Only bonus is, the weird-bad taste went away fast, once again leaving —
Nothing.
Texturally, the orchard apple was crisper, juicier. The grocery store apple had a deeper bite to it, but also felt old and withered in the mouth.
Neither of these were good.
It’s not exactly that either were heinous abominations cast upon the earth by a cruel and merciless God who felt that the Deluge was not enough punishment for us, no. Honestly, that would be more interesting. The greatest crime these apples offer is that the Red Delicious is not merely a liar, but rather, a dullard. It’s an empty promise, an insipid, wearying fruit — it’s the psychic vampire of apples, the Colin Robinson, your absolute worst co-worker, the slowest guy on the road when you’re trying to get somewhere, a button that doesn’t do what you want it to do no matter how often you push it. It’s just… nothing. Nothing at all. Nothing good. Nothing particularly bad. Just a great big nada, naught, nichts, zip.
If I had to compliment them, I would simply say they were refreshing. In the sense that they were juicy and watery and were I thirsty, I’d be a bit quenched. I’d hate myself. But I’d be quenched.
I’m going to collectively give these two a 1.3 out of 10, just because I’m mad at how booooooring they are. The orchard one was better.
Red Delicious: Pathetic red sacks of flavorless spit

Reviews so far this year: Honeycrisp, Sweetie, Crimson Crisp, Knobbed Russet, Cortland, Maiden’s Blush, Cox’s Orange Pippin, Reine des Reinettes, Ingrid Marie, Hudson’s Golden Gem, Holstein, Suncrisp, Ashmead’s Kernel, Opalescent, Orleans Reinette, Black Gilliflower
Paul Weimer says:
I am surprised it got even that much of a score.
October 17, 2025 — 9:46 AM
terribleminds says:
Well, they at least weren’t mealy or gross in any way? They weren’t overtly unpleasant, just DEEPLY MEHworthy.
October 17, 2025 — 9:56 AM
Sherry Taylor says:
Chuck, have you ever tried SugarBee apples? If not run to a market for that AMAZING apple. Your disappointment from the dreadful (at best the kindest thing that can be said about that “apple?”) Red Delisious apple will turn to pure delight. Love all of your hard work! Sherry Taylor 🙂
October 17, 2025 — 10:00 AM
terribleminds says:
Oh I have not liked those in the past, though that’s less the fault of the apple and more I don’t like over-sweet sugary apples!
October 17, 2025 — 10:08 AM
James Ball says:
Would I wear an Apple Snack Gang T-shirt?

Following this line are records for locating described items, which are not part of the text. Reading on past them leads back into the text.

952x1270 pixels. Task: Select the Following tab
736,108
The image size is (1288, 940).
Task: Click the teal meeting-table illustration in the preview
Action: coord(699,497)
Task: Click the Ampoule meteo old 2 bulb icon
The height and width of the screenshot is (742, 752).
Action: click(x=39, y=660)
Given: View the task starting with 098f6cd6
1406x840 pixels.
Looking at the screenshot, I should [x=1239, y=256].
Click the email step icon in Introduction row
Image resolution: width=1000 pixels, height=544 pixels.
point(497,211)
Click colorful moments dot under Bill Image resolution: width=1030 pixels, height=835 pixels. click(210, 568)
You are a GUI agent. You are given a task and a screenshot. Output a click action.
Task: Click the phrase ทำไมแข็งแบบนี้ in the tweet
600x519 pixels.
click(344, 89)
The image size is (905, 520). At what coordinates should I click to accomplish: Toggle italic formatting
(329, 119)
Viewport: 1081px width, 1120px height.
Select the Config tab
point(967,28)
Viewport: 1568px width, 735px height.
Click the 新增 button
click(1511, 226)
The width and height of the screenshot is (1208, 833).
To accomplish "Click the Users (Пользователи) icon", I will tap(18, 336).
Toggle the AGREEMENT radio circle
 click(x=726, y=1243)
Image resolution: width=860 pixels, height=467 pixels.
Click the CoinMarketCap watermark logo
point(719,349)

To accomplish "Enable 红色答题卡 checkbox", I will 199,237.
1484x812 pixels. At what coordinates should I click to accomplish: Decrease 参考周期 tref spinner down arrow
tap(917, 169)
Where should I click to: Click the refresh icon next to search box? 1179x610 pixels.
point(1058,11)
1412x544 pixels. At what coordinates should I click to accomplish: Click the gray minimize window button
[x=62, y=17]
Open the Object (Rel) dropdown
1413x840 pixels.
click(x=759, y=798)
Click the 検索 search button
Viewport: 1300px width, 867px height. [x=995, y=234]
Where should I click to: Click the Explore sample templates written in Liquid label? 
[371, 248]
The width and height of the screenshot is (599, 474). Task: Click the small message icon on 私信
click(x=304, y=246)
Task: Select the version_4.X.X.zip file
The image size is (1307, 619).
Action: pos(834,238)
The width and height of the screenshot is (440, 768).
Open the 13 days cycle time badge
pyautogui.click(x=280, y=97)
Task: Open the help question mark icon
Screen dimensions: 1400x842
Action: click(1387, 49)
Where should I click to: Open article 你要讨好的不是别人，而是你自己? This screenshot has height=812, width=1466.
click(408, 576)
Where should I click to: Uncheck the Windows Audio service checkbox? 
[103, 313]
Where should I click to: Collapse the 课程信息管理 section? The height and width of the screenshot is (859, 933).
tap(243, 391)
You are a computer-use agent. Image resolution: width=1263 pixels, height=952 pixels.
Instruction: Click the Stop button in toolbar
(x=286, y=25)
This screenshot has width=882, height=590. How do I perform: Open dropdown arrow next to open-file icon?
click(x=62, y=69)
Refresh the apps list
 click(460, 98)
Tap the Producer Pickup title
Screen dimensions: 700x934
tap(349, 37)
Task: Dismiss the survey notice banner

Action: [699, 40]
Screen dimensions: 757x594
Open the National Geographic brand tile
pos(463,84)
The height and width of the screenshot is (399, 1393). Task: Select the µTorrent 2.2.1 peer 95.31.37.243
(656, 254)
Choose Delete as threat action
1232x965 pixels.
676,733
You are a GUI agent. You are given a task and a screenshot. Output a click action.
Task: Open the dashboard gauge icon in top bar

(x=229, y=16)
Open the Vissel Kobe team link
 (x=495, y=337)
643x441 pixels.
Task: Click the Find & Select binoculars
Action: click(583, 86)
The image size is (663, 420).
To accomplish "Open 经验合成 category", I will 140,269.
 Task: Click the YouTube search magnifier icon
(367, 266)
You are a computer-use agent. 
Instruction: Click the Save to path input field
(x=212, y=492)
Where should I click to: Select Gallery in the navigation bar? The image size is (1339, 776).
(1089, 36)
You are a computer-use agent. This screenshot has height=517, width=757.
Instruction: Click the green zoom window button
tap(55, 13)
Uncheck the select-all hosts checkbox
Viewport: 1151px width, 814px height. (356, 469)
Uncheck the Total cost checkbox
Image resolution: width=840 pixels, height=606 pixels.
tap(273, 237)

You better believe it. I would drive 4 states over to pick up a single orchard apple. I live so far south nothing resembling an apple can be grown with any success.
October 17, 2025 — 10:27 AM
Vanessa says:
Have you tried Evercrisp apples? They are a cross of Honeycrisp and Fuji and are a total delight. Admittedly, mine came from an orchard that managed to grow a red delicious that I could choke down (I HATE red delicious apples and as a consequence thought I hated apples in general for many years).
October 17, 2025 — 10:34 AM
Jen says:
I would wear an Apple Snack Gang t-shirt.